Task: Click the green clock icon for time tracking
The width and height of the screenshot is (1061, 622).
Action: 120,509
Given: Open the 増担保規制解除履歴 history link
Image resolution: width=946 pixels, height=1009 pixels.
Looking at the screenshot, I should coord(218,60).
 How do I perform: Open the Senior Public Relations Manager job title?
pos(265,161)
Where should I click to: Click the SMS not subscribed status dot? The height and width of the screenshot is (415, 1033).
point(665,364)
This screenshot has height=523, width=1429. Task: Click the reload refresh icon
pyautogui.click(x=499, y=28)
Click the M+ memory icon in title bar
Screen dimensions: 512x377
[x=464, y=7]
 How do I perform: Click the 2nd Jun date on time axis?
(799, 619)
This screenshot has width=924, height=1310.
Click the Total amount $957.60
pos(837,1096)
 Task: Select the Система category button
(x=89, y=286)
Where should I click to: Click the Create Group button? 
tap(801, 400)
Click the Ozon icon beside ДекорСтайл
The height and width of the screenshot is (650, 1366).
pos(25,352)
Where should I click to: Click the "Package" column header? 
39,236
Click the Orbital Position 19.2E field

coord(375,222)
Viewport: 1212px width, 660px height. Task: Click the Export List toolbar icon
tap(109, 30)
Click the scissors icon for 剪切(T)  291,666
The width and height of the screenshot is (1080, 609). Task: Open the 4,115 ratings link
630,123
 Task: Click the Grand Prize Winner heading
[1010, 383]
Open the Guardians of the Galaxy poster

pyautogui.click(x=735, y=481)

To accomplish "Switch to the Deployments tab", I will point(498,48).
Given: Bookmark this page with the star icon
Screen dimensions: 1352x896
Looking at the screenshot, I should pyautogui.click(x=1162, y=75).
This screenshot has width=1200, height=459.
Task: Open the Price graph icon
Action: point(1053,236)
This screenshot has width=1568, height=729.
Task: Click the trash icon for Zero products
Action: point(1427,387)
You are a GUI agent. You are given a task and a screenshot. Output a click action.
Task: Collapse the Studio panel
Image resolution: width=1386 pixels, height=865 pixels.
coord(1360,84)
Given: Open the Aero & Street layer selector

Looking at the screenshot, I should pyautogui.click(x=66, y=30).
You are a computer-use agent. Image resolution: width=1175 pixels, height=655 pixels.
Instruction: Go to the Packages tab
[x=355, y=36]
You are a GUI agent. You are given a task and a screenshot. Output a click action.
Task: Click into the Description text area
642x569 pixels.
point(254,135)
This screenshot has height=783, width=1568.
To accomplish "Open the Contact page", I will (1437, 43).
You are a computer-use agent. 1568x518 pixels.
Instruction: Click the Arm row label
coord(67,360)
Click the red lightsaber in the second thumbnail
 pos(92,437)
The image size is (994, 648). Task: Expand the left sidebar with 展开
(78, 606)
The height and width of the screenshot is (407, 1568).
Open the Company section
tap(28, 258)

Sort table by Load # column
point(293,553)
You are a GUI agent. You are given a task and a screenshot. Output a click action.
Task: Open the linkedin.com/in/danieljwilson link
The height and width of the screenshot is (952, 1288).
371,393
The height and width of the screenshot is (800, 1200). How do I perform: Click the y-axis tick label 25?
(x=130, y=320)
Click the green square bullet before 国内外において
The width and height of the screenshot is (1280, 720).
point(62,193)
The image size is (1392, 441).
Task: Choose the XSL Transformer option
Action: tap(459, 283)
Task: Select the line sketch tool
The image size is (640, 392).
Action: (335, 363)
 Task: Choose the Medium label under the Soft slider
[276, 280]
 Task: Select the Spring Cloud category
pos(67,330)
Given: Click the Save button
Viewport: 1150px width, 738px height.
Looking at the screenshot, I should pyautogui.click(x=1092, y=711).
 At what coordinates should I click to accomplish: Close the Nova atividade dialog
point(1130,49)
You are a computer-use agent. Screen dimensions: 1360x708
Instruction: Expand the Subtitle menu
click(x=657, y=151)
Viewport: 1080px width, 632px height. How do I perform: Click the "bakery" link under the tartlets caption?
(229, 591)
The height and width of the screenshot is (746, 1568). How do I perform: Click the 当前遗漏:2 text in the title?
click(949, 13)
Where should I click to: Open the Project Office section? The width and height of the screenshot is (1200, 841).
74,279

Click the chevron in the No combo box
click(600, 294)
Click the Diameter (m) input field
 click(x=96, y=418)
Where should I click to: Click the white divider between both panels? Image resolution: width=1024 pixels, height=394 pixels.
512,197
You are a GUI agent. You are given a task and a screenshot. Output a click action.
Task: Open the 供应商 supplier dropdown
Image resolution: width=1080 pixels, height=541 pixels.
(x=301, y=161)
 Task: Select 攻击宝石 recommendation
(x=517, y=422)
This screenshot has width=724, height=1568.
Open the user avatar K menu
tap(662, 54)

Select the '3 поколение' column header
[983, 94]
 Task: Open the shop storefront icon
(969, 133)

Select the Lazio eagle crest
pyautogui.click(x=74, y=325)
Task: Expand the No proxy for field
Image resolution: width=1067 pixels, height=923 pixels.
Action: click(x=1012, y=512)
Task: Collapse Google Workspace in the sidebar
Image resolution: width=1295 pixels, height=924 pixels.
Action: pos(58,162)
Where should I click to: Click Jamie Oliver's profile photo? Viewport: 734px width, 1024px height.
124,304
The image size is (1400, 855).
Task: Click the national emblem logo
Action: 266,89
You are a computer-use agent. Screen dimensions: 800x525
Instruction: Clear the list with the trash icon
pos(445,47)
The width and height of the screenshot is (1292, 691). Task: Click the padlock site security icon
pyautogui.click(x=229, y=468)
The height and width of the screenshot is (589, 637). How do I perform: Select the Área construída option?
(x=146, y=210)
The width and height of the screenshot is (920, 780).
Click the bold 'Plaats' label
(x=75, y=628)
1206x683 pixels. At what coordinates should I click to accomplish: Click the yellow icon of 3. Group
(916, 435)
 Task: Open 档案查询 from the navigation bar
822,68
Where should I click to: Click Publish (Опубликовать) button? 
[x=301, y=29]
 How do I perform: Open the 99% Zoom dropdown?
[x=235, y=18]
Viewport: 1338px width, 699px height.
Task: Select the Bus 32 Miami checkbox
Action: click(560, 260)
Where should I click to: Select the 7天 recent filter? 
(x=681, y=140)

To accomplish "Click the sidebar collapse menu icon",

::::

▶ **What you should do**: Please repeat the complete material exactly, with nothing omitted.

▶ **Solved exercise**:
Task: Click the green clock icon for time tracking
The width and height of the screenshot is (1061, 622).
Action: 120,509
Given: Open the 増担保規制解除履歴 history link
Image resolution: width=946 pixels, height=1009 pixels.
Looking at the screenshot, I should coord(218,60).
 How do I perform: Open the Senior Public Relations Manager job title?
pos(265,161)
Where should I click to: Click the SMS not subscribed status dot? The height and width of the screenshot is (415, 1033).
point(665,364)
This screenshot has height=523, width=1429. Task: Click the reload refresh icon
pyautogui.click(x=499, y=28)
Click the M+ memory icon in title bar
Screen dimensions: 512x377
[x=464, y=7]
 How do I perform: Click the 2nd Jun date on time axis?
(799, 619)
This screenshot has width=924, height=1310.
Click the Total amount $957.60
pos(837,1096)
 Task: Select the Система category button
(x=89, y=286)
Where should I click to: Click the Create Group button? 
tap(801, 400)
Click the Ozon icon beside ДекорСтайл
The height and width of the screenshot is (650, 1366).
pos(25,352)
Where should I click to: Click the "Package" column header? 
39,236
Click the Orbital Position 19.2E field

coord(375,222)
Viewport: 1212px width, 660px height. Task: Click the Export List toolbar icon
tap(109, 30)
Click the scissors icon for 剪切(T)  291,666
The width and height of the screenshot is (1080, 609). Task: Open the 4,115 ratings link
630,123
 Task: Click the Grand Prize Winner heading
[1010, 383]
Open the Guardians of the Galaxy poster

pyautogui.click(x=735, y=481)

To accomplish "Switch to the Deployments tab", I will point(498,48).
Given: Bookmark this page with the star icon
Screen dimensions: 1352x896
Looking at the screenshot, I should pyautogui.click(x=1162, y=75).
This screenshot has width=1200, height=459.
Task: Open the Price graph icon
Action: point(1053,236)
This screenshot has width=1568, height=729.
Task: Click the trash icon for Zero products
Action: point(1427,387)
You are a GUI agent. You are given a task and a screenshot. Output a click action.
Task: Collapse the Studio panel
Image resolution: width=1386 pixels, height=865 pixels.
coord(1360,84)
Given: Open the Aero & Street layer selector

Looking at the screenshot, I should pyautogui.click(x=66, y=30).
You are a computer-use agent. Image resolution: width=1175 pixels, height=655 pixels.
Instruction: Go to the Packages tab
[x=355, y=36]
You are a GUI agent. You are given a task and a screenshot. Output a click action.
Task: Click into the Description text area
642x569 pixels.
point(254,135)
This screenshot has height=783, width=1568.
To accomplish "Open the Contact page", I will (1437, 43).
You are a computer-use agent. 1568x518 pixels.
Instruction: Click the Arm row label
coord(67,360)
Click the red lightsaber in the second thumbnail
 pos(92,437)
The image size is (994, 648). Task: Expand the left sidebar with 展开
(78, 606)
The height and width of the screenshot is (407, 1568).
Open the Company section
tap(28, 258)

Sort table by Load # column
point(293,553)
You are a GUI agent. You are given a task and a screenshot. Output a click action.
Task: Open the linkedin.com/in/danieljwilson link
The height and width of the screenshot is (952, 1288).
371,393
The height and width of the screenshot is (800, 1200). How do I perform: Click the y-axis tick label 25?
(x=130, y=320)
Click the green square bullet before 国内外において
The width and height of the screenshot is (1280, 720).
point(62,193)
The image size is (1392, 441).
Task: Choose the XSL Transformer option
Action: tap(459, 283)
Task: Select the line sketch tool
The image size is (640, 392).
Action: (335, 363)
 Task: Choose the Medium label under the Soft slider
[276, 280]
 Task: Select the Spring Cloud category
pos(67,330)
Given: Click the Save button
Viewport: 1150px width, 738px height.
Looking at the screenshot, I should pyautogui.click(x=1092, y=711).
 At what coordinates should I click to accomplish: Close the Nova atividade dialog
point(1130,49)
You are a computer-use agent. Screen dimensions: 1360x708
Instruction: Expand the Subtitle menu
click(x=657, y=151)
Viewport: 1080px width, 632px height. How do I perform: Click the "bakery" link under the tartlets caption?
(229, 591)
The height and width of the screenshot is (746, 1568). How do I perform: Click the 当前遗漏:2 text in the title?
click(949, 13)
Where should I click to: Open the Project Office section? The width and height of the screenshot is (1200, 841).
74,279

Click the chevron in the No combo box
click(600, 294)
Click the Diameter (m) input field
 click(x=96, y=418)
Where should I click to: Click the white divider between both panels? Image resolution: width=1024 pixels, height=394 pixels.
512,197
You are a GUI agent. You are given a task and a screenshot. Output a click action.
Task: Open the 供应商 supplier dropdown
Image resolution: width=1080 pixels, height=541 pixels.
(x=301, y=161)
 Task: Select 攻击宝石 recommendation
(x=517, y=422)
This screenshot has width=724, height=1568.
Open the user avatar K menu
tap(662, 54)

Select the '3 поколение' column header
[983, 94]
 Task: Open the shop storefront icon
(969, 133)

Select the Lazio eagle crest
pyautogui.click(x=74, y=325)
Task: Expand the No proxy for field
Image resolution: width=1067 pixels, height=923 pixels.
Action: click(x=1012, y=512)
Task: Collapse Google Workspace in the sidebar
Image resolution: width=1295 pixels, height=924 pixels.
Action: pos(58,162)
Where should I click to: Click Jamie Oliver's profile photo? Viewport: 734px width, 1024px height.
124,304
The image size is (1400, 855).
Task: Click the national emblem logo
Action: 266,89
You are a computer-use agent. Screen dimensions: 800x525
Instruction: Clear the list with the trash icon
pos(445,47)
The width and height of the screenshot is (1292, 691). Task: Click the padlock site security icon
pyautogui.click(x=229, y=468)
The height and width of the screenshot is (589, 637). How do I perform: Select the Área construída option?
(x=146, y=210)
The width and height of the screenshot is (920, 780).
Click the bold 'Plaats' label
(x=75, y=628)
1206x683 pixels. At what coordinates should I click to accomplish: Click the yellow icon of 3. Group
(916, 435)
 Task: Open 档案查询 from the navigation bar
822,68
Where should I click to: Click Publish (Опубликовать) button? 
[x=301, y=29]
 How do I perform: Open the 99% Zoom dropdown?
[x=235, y=18]
Viewport: 1338px width, 699px height.
Task: Select the Bus 32 Miami checkbox
Action: click(560, 260)
Where should I click to: Select the 7天 recent filter? 
(x=681, y=140)

To accomplish "Click the sidebar collapse menu icon",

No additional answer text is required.